Records for locating the described items
● ● ● ● ● ● ●

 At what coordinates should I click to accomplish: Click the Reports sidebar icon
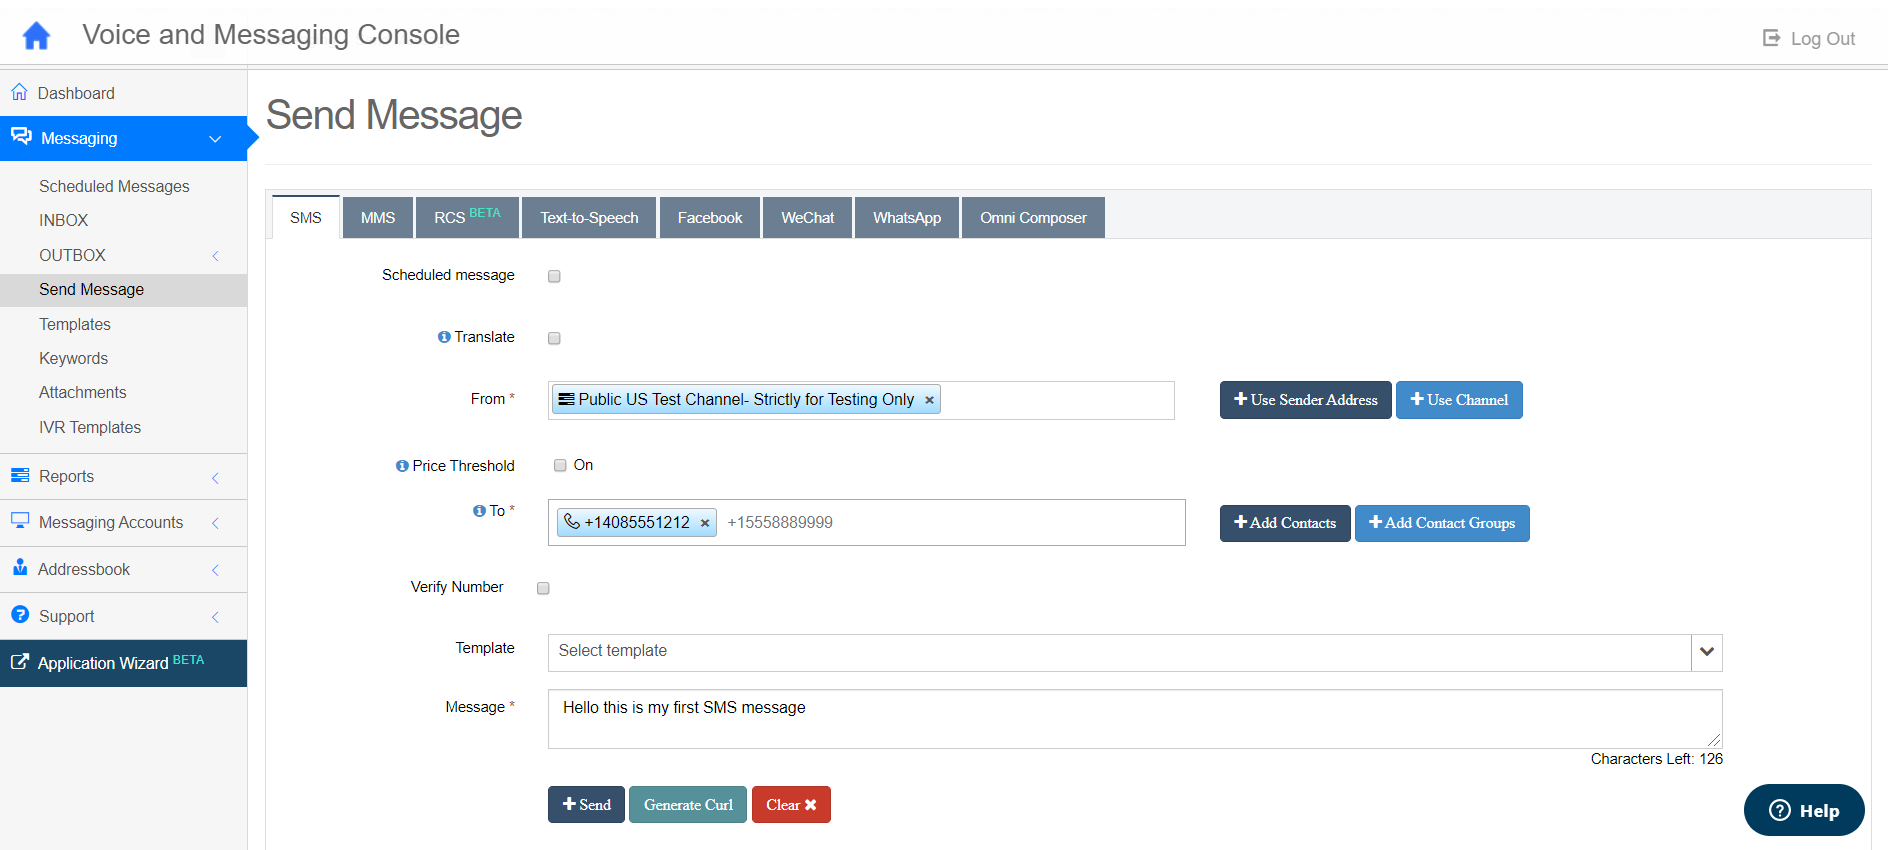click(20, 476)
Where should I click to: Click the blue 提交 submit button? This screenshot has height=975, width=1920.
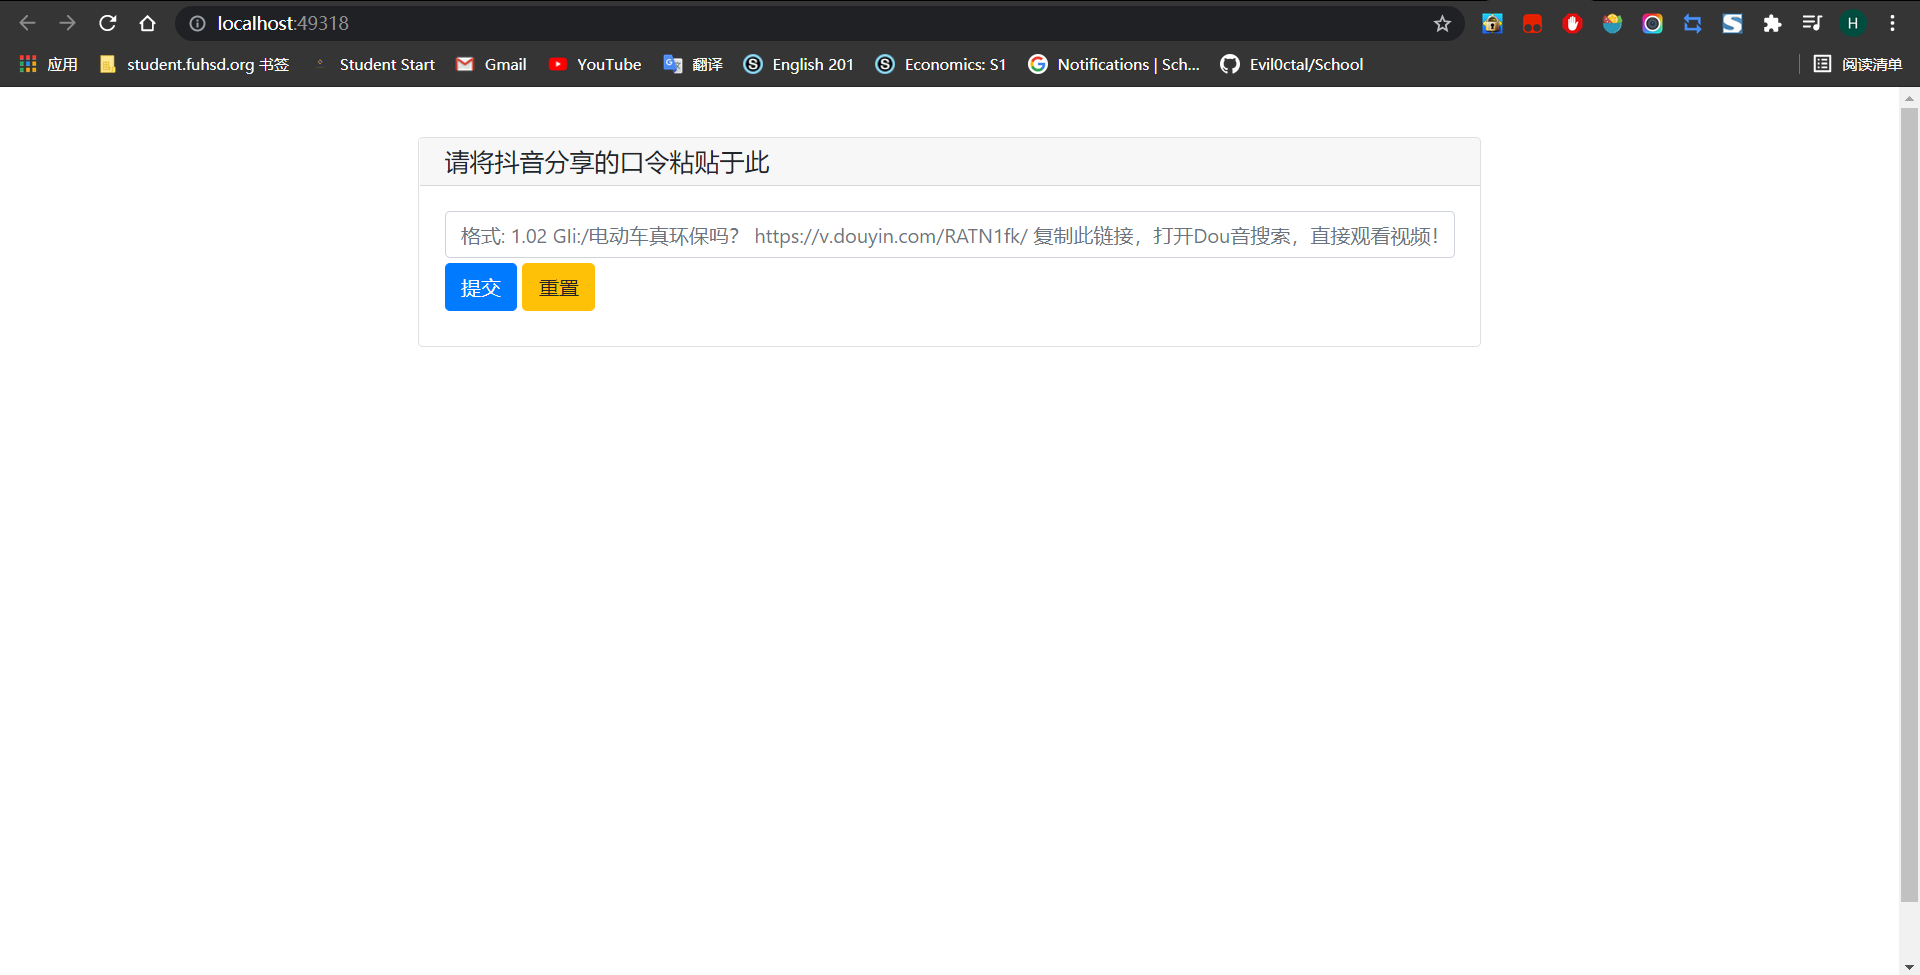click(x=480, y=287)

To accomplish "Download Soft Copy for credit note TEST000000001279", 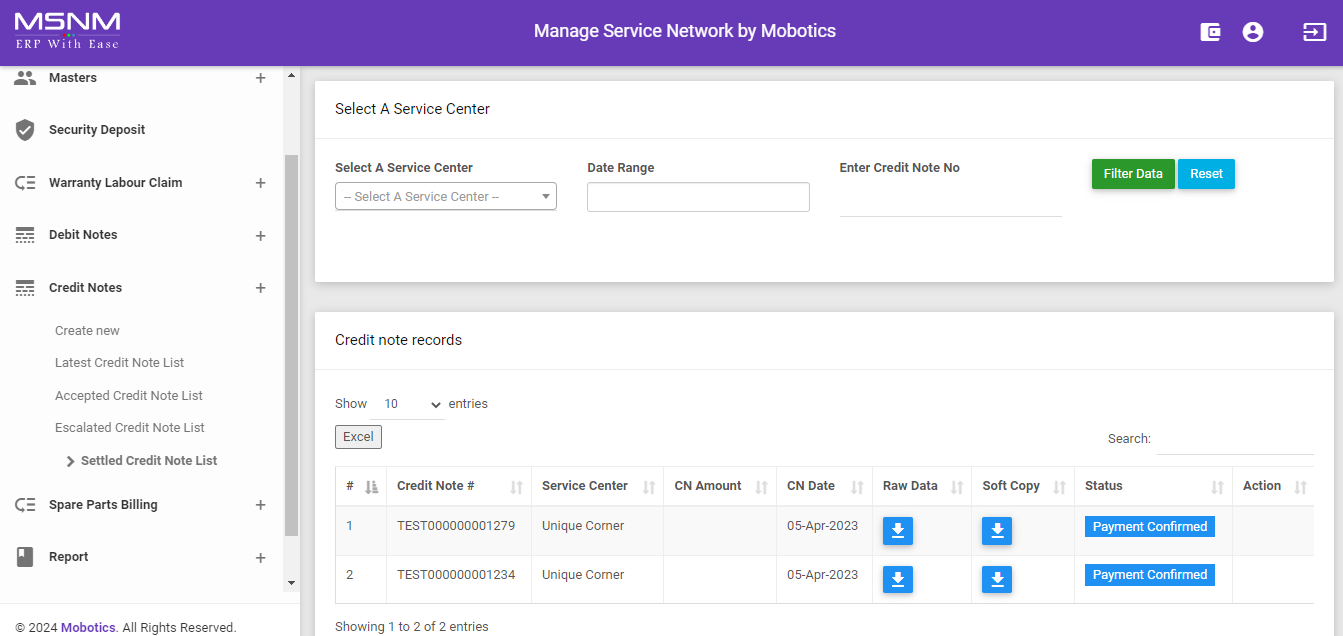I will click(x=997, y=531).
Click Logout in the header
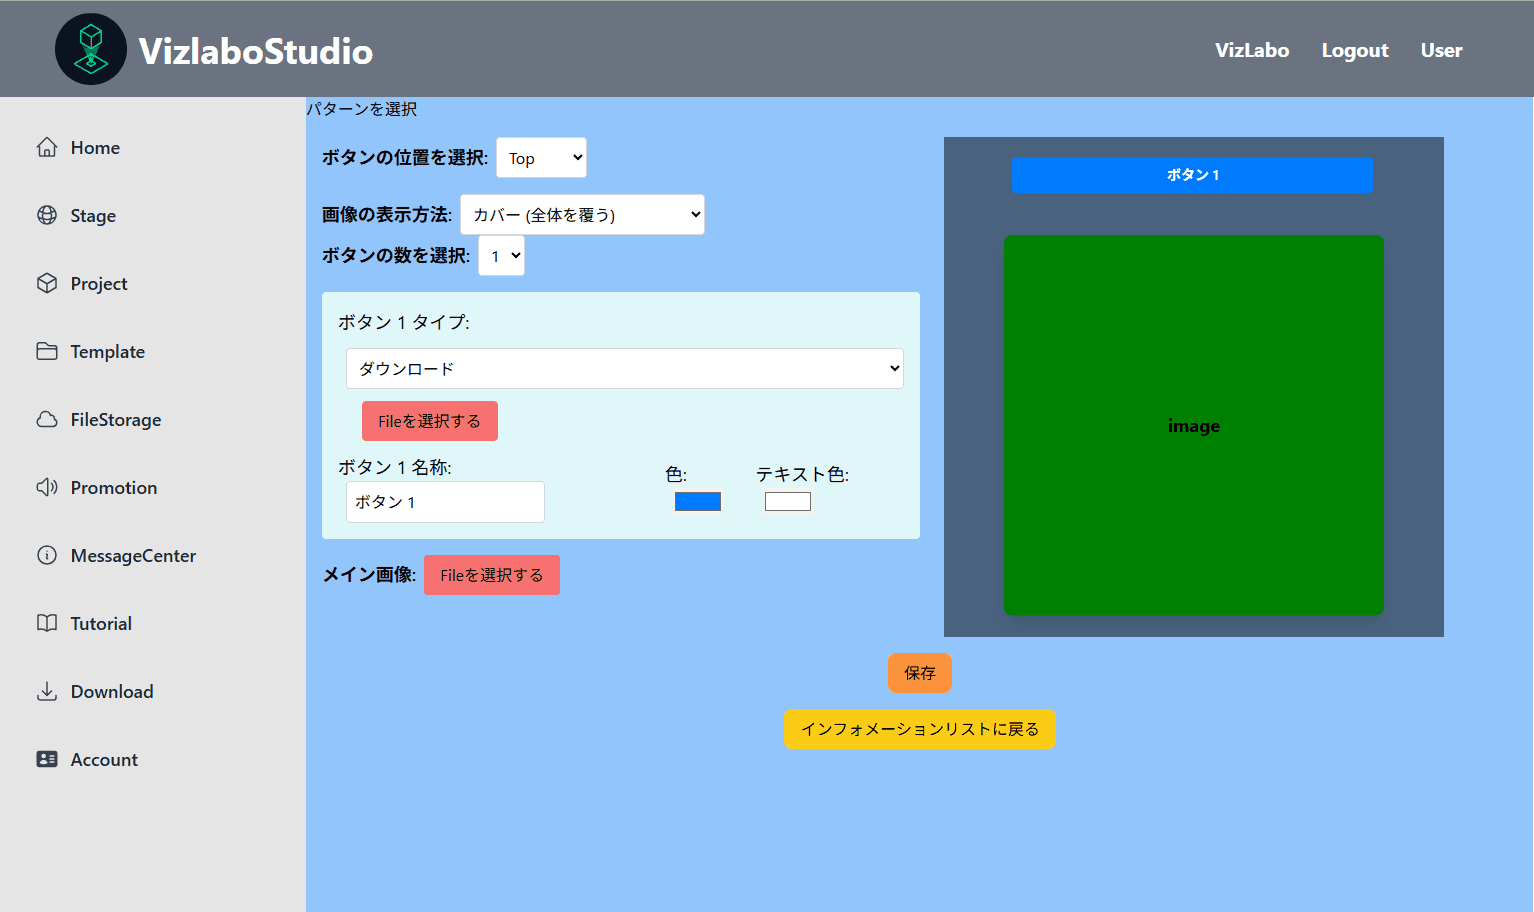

● ● ● ● ● ● ●

- **SET TASK**
Print the records verbatim from their first line through the line containing "click(x=480, y=287)", including that line, and omit the pictures.

- **RESULT**
 At what coordinates should I click to accomplish: Click the Reports sidebar icon
click(20, 476)
Where should I click to: Click the blue 提交 submit button? This screenshot has height=975, width=1920.
click(x=480, y=287)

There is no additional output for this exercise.